Step-DPO21 treats each reasoning step as the unit for preference optimization (instead of holistic answers in DPO). By focusing on the first erroneous step in a chain, Step-DPO provides fine-grained supervision, enabling LLMs to locate and correct mistakes more accurately.

Specifically, the answer \( y \) can be decomposed into a sequence of reasoning steps \( y = s_1, \ldots, s_n \), where \( s_i \) is the \( i \)-th reasoning step.

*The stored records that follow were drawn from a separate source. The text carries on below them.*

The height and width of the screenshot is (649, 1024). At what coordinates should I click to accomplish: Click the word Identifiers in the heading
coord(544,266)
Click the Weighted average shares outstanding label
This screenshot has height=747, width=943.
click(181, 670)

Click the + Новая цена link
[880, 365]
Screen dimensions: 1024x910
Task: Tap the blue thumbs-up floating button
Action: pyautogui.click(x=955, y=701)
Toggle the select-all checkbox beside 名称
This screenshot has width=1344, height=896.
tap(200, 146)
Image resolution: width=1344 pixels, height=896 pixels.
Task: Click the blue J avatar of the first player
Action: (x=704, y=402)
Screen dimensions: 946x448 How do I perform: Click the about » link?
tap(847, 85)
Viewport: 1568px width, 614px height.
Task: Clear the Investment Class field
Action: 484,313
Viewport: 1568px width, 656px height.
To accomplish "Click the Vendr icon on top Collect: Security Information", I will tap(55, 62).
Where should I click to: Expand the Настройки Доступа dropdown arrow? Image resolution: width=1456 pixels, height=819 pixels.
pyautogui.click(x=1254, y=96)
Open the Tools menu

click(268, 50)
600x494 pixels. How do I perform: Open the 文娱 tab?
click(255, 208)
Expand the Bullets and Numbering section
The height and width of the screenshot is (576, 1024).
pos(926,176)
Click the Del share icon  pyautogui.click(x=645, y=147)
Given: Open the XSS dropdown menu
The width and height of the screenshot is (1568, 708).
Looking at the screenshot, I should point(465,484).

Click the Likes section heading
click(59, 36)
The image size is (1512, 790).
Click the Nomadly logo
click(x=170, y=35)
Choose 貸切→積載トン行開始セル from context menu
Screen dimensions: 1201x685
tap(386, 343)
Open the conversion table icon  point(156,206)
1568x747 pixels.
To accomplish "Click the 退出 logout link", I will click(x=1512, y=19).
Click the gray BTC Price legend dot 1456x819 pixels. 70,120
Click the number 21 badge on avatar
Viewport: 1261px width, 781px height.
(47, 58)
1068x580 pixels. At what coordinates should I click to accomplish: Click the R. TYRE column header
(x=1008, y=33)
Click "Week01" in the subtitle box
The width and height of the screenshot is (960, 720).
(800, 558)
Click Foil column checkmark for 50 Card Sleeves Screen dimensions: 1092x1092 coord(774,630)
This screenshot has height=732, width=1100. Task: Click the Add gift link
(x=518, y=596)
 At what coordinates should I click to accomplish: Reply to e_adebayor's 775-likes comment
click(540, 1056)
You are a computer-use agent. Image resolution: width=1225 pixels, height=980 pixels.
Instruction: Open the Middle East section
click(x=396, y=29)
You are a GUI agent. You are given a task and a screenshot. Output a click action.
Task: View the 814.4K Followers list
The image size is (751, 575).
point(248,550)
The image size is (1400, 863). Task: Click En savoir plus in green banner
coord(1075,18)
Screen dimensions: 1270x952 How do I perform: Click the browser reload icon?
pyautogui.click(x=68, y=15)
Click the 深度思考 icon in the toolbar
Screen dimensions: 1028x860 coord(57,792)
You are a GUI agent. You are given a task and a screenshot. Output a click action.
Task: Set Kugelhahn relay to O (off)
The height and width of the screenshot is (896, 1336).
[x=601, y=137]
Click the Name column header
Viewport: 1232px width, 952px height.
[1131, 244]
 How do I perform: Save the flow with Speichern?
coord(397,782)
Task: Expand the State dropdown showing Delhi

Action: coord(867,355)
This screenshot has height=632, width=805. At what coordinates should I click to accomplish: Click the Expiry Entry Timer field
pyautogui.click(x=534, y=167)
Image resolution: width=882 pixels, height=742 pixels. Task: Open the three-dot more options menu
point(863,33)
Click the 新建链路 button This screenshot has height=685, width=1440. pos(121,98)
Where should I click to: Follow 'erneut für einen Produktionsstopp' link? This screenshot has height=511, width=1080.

Given a prompt \( x \) and a series of initial correct reasoning steps \( s_{1\sim k-1} = s_1, \ldots, s_{k-1} \), Step-DPO aims to maximize the probability of the correct next reasoning step \( s_{\textit{win}} \) and minimize the probability of the incorrect one \( s_{\textit{lose}} \). This objective can be formulated as:

$$ \mathcal{L}(\theta) = -\mathbb{E}_{(x, s_{1\sim k-1}, s_{\textit{win}}, s_{\textit{lose}}) \sim D} \left[ \log \sigma\left( \beta \log \frac{\pi_\theta(s_{\textit{win}} \mid x; s_{1\sim k-1})}{\pi_{\textit{ref}}(s_{\textit{win}} \mid x; s_{1\sim k-1})} - \beta \log \frac{\pi_\theta(s_{\textit{lose}} \mid x; s_{1\sim k-1})}{\pi_{\textit{ref}}(s_{\textit{lose}} \mid x; s_{1\sim k-1})} \right) \right] $$

The authors propose a 3-step pipeline to build high-quality step-wise preference data (10K pairs):

  1. Error Collection: Use a reference model to generate incorrect answers for math problems, retaining cases where the final answer differs from the ground truth.
  2. Step Localization: Identify the first erroneous step in each incorrect answer manually or with GPT-4.
  3. Rectification: Generate correct next steps by sampling from the reference model given the initial correct steps, ensuring in-distribution data (self-generated) over out-of-distribution data (human/GPT-4-generated), which proves more effective.

Performance:

  • Step-DPO achieves up to 3% accuracy gain on MATH with as few as 10K data pairs and <500 training steps for 70B+ parameter models.
  • Qwen2-72B-Instruct + Step-DPO reaches 70.8% on MATH and 94.0% on GSM8K, outperforming closed-source models like GPT-4-1106, Claude-3-Opus, and Gemini-1.5-Pro.

Ablation Studies:

  • Step-DPO outperforms DPO by 1.8–2.6% on MATH.
  • In-distribution data yields 0.7% higher accuracy than out-of-distribution data.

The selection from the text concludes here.